Não procure mais por mim, se até agora não encontrou nada é por que nunca vai encontrar, talvez nem deva, mas é provavel que não queira mesmo. Assim dessa forma eu agradeço que nao saiba de nada, por que não perdi tempo te mostrando coisas minhas, posso ter visto quem você é, e marcado fundo em mim. Mas não te mostrei quem eu sou e nem deixei marcas. Assim eu posso ir sem deixar nada, só levo comigo o que é precioso e que vai durar o tempo necessario até sicatrizar.
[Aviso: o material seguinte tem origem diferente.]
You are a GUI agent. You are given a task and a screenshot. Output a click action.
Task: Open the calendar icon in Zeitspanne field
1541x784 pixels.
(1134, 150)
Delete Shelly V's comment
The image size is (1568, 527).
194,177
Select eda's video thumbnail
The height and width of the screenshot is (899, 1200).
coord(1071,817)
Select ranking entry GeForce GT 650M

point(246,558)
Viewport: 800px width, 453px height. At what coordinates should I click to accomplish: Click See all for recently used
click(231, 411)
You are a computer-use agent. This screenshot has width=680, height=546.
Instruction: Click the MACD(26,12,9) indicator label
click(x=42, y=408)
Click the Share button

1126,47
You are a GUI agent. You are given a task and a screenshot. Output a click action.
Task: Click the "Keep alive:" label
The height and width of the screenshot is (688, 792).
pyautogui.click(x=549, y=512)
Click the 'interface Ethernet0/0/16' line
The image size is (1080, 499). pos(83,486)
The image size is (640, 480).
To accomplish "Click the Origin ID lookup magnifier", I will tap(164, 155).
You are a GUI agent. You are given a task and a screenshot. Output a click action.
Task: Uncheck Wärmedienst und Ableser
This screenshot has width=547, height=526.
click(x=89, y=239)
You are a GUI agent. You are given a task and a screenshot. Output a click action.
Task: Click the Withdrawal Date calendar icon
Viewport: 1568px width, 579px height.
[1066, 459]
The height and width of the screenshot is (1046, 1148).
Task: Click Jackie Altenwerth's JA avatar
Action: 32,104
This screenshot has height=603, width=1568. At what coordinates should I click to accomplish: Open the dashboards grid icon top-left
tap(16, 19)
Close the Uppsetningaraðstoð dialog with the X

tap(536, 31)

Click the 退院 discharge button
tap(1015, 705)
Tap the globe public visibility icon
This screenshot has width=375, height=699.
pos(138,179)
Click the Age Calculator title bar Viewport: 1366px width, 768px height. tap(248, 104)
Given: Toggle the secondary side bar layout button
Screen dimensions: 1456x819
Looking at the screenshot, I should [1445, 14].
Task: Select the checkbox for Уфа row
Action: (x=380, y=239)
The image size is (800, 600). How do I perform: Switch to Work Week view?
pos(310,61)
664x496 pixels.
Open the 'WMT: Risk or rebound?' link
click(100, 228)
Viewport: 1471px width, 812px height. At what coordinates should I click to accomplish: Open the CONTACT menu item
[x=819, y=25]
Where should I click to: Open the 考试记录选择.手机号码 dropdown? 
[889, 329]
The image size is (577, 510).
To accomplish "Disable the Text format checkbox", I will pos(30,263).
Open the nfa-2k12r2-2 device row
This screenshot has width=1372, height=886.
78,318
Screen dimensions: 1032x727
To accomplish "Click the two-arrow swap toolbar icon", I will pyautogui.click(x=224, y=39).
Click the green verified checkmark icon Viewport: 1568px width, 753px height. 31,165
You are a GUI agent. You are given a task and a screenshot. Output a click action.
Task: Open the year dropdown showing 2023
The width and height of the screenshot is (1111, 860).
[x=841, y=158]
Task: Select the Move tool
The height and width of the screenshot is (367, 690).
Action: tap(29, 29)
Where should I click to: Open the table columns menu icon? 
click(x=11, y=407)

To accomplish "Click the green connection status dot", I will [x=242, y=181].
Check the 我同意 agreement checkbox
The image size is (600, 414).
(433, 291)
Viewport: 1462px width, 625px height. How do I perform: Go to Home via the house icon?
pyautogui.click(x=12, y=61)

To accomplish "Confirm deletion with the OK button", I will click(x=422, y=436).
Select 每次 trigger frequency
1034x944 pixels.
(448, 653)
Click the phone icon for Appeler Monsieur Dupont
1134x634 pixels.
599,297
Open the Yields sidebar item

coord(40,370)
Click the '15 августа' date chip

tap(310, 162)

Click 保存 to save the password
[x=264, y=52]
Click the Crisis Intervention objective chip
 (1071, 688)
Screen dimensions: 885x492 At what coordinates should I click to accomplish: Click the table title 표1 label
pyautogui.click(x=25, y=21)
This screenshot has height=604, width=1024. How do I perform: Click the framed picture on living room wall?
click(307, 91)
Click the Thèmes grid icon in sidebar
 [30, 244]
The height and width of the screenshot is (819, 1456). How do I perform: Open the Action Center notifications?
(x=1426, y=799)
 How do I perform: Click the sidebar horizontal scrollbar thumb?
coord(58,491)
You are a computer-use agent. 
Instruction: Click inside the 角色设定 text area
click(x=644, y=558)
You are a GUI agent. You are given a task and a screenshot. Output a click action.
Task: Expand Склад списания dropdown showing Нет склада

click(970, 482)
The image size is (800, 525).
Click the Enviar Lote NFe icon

Não olho para trás, por que quero apenas as lembranças dos sorrisos e dos momentos felizes, e por não ter chorado antes, não quero ter motivos para chorar agora. No meio de tantas tralhas eu levo comigo a saudade, parceira que o tempo não me levou.

Eu tô indo embora...

O vento já não era vento, era uma brisa, que carregava delicadamente fragmentos da minha vida, era fraco por que há muito soprava e não tinha mais o que levar embora, insistiu tempo demais em alguns pedaços e perdeu a força e a vontade de me vencer, entendeu por fim que só conseguiria aquilo que não tinha mais valor para mim. Compreendi tambem que foi dificil deixar algumas coisas irem assim, pois sem ter mais tempo de escolha deixei que fossem umas para poder ter outras, e que escolher assim, depois de ter me apegado tempo demais, doeu mais do que perde-las realmente, não foi perder que me deixou triste, mas nao ter mais aquilo que sempre esteve ali.
Aquela brisa agora me acompanhava insessantemente, como se resposavel por manter tudo caminhando, não deixando que nada ficasse comigo por muito tempo, e eu tinha somente que agradescer, pois mesmo aprendendo a deixar ir é sempre dificil ver partir.